Bruxelles – Matteo Renzi non si preoccupa di “un infortunio verbale” del presidente della Commissione europea Jean-Claude Juncker, ma si preoccupa “se sbaglia le politiche”. Angela Merker è “la prima interessata ad avere un’Italia forte”. E, ammette il premier, in Europa “ l’Italia ha investito meno del dovuto nella creazione di una tecnostruttura in grado di essere squadra”. Sono alcuni passaggi di una lunga intervista concessa dal presidente del Consiglio al direttore de Il sole 24 Ore, Roberto Napoletano.
Sole. L’attacco che il presidente della Commissione Juncker ha rivolto all’Italia alcuni giorni fa è inusuale e inaccettabile. Ma al di là dell’attacco, non la preoccupa che nessun capo di governo d’Europa abbia espresso solidarietà all’Italia sottolineando questa incongruenza? Non c’è il rischio concreto di un isolamento?
Renzi. Credo che Jean-Claude abbia sbagliato linguaggio nel metodo e sostanza nel merito.
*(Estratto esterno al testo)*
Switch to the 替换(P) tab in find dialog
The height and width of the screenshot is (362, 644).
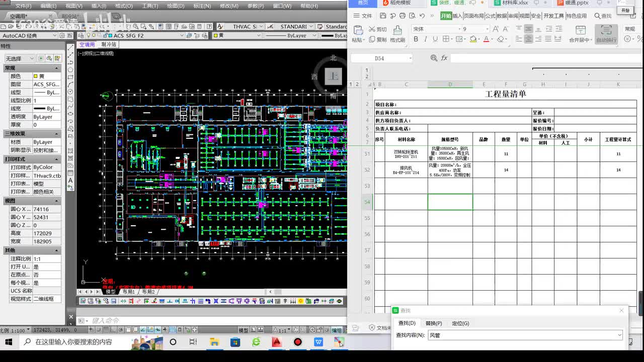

Ma non mi preoccupa certo un infortunio verbale del presidente della Commissione: siamo l’Italia, uno dei Paesi fondatori. E il mio partito è il partito più votato in Europa, con oltre undici milioni di voti. Se Juncker è lì, è grazie anche ai voti del Pd e del Pse. Non sono permaloso. Se Juncker sbaglia una conferenza stampa, pace. Se Juncker sbaglia politiche, allora sì che mi preoccupo.
Sole. Che cosa dirà alla Merkel quando la incontrerà?
Renzi. Che la prima a essere interessata ad avere un’Italia forte e una Germania meno egoista si chiama Angela Merkel. La stimo e farò di tutto per darle una mano. Ma le regole devono valere per tutti, nessuno esclusa. Anche per la Germania, insomma.
Sole. Quando da Bruxelles si denuncia che a Roma manca un interlocutore, si sottolinea quello che è un problema più volte evidenziato in questi anni: la debolezza italiana rispetto ad altri Paesi nel lavorare con la dovuta costanza, serietà, determinazione sui dossier più delicati. Non crede che sia un problema vero?
Renzi. Con una battuta potrei dire che di interlocutori ce ne sono fin troppi. Ma riconosco che un punto di verità c’è: l’Italia ha investito meno del dovuto nella creazione di una tecnostruttura in grado di essere squadra. Abbiamo funzionari e tecnici tra i più brillanti: talvolta non si sentono parte della stessa comunità. La dico in un altro modo: una squadra con diversi fuoriclasse che non si passano la palla e litigano nello spogliatoio non vince lo scudetto. La nomina di Carlo Calenda e la professionalità di tante donne e uomini della diplomazia, della carriera europea, della pubblica amministrazione in Italia consentiranno di lavorare meglio in questa direzione.